Ce sergent du 445ème R.P. porte sa coiffure de repos et seulement l’équipement nécessaire pour le travail, le reste du paquetage étant rangé non loin au cantonnement de la section. Soucieux de son apparence, ce sous-officier enfreint de nombreux règlements militaires mais dépeint en cela la multitudes d’effets et de pratiques plus ou moins réglementaires observées dans les rangs. Le bonnet de police est de confection tailleur, en drap peigné clair. Il porte un galon lezardé indiquant le grade de sergent et un passepoil noir fantaisiste. Soucieux de son apparence, ce réserviste s’est fait faire une vareuse modèle 1939 à col ouvert (initialement destinée aux officiers!). Elle est ici réalisée en drap peigné kaki assez épais. Les vareuses à col ouvert ne deviendront réglementaires pour les sous-officiers qu’à partir de 1941 et des tenues d’armistices.
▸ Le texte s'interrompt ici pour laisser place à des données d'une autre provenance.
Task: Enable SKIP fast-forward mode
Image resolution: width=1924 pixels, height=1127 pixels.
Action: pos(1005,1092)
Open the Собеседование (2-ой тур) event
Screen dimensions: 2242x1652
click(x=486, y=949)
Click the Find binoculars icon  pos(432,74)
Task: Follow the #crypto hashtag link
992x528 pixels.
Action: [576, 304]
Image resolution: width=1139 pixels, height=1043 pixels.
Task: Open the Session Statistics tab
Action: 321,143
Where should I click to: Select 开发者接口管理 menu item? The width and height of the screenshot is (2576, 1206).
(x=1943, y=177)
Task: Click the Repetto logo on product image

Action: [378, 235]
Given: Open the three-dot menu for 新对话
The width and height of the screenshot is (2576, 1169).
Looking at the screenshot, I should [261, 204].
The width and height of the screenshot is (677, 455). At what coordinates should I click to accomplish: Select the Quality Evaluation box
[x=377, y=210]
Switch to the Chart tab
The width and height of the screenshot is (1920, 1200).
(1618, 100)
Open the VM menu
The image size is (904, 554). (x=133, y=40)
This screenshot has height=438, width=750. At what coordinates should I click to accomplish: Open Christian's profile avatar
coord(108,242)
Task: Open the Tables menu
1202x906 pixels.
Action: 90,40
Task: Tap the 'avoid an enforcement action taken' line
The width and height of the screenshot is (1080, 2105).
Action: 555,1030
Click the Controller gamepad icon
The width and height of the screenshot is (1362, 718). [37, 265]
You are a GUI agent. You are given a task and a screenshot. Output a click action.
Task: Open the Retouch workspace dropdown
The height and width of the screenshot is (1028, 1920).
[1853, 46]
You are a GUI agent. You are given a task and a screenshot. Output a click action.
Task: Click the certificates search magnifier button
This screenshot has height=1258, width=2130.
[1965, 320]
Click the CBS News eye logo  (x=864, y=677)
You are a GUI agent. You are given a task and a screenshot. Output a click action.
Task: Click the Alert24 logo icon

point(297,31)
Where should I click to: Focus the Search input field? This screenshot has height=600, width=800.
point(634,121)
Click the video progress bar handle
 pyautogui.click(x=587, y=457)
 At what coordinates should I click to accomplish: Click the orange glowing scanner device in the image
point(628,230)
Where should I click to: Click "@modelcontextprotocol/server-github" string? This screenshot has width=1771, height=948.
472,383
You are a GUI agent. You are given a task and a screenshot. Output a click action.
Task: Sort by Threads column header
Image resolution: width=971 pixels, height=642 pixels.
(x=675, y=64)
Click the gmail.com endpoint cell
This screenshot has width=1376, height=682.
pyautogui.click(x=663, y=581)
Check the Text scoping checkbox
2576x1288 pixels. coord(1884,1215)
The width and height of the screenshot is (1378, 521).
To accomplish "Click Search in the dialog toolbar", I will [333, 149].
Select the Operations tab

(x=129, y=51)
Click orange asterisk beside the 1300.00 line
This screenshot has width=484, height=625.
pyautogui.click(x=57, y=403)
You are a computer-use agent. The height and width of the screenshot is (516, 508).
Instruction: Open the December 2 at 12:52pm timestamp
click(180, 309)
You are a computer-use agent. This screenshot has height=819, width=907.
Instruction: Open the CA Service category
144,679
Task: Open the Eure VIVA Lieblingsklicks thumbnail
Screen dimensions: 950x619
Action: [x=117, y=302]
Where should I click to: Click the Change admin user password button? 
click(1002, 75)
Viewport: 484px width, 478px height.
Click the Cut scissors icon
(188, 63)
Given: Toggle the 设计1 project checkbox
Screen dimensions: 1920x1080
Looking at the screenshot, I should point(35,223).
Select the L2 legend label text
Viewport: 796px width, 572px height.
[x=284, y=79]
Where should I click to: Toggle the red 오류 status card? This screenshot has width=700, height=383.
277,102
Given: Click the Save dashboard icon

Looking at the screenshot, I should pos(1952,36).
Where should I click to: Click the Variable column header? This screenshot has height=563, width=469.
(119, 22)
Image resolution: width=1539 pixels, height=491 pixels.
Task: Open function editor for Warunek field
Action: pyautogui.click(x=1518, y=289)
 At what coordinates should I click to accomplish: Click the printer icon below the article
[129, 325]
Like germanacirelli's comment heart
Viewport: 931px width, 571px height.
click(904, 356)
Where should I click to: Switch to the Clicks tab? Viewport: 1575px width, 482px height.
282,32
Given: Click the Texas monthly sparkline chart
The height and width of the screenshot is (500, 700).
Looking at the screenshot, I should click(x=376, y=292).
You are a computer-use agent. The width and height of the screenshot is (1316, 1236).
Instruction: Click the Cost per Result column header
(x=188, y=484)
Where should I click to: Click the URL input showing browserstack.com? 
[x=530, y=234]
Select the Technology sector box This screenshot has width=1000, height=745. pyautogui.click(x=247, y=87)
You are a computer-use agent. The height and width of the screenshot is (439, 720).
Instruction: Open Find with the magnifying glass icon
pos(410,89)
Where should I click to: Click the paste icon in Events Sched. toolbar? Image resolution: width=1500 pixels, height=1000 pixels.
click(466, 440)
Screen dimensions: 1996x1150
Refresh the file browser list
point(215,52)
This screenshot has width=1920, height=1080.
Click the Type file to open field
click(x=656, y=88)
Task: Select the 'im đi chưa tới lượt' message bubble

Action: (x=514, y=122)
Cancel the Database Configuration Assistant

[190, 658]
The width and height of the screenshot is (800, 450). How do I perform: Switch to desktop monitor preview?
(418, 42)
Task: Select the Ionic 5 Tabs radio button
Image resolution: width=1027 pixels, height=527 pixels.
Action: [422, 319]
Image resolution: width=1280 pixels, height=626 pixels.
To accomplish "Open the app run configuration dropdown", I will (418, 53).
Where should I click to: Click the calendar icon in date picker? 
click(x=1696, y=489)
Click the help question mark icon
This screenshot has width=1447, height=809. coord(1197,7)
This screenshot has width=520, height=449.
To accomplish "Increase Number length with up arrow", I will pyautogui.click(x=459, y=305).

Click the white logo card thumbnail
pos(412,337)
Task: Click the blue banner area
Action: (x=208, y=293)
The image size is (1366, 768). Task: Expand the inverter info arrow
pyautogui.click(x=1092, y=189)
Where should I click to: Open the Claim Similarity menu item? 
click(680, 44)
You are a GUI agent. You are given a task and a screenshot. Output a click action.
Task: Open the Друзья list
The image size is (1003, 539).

Les boutons sont semi sphériques et dorés, couleur des galons de manche. Une fois encore, ceux-ci devraient être kaki en campagne. Les chiffres des pattes de collet sont brodés en cannetille pour se rapprocher une fois de plus des effets des officiers. L’absence de soutaches indique bien une affectation pour les pionniers. Sur son ceinturon, on retrouve une musette modèle 1892 et une musette pour ANP 31. Le sous-officier est armé d’un pistolet automatique de type Ruby.

note : ici le ceinturon est un modèle pour officier, la chemise et la crave ne sont pas conformes.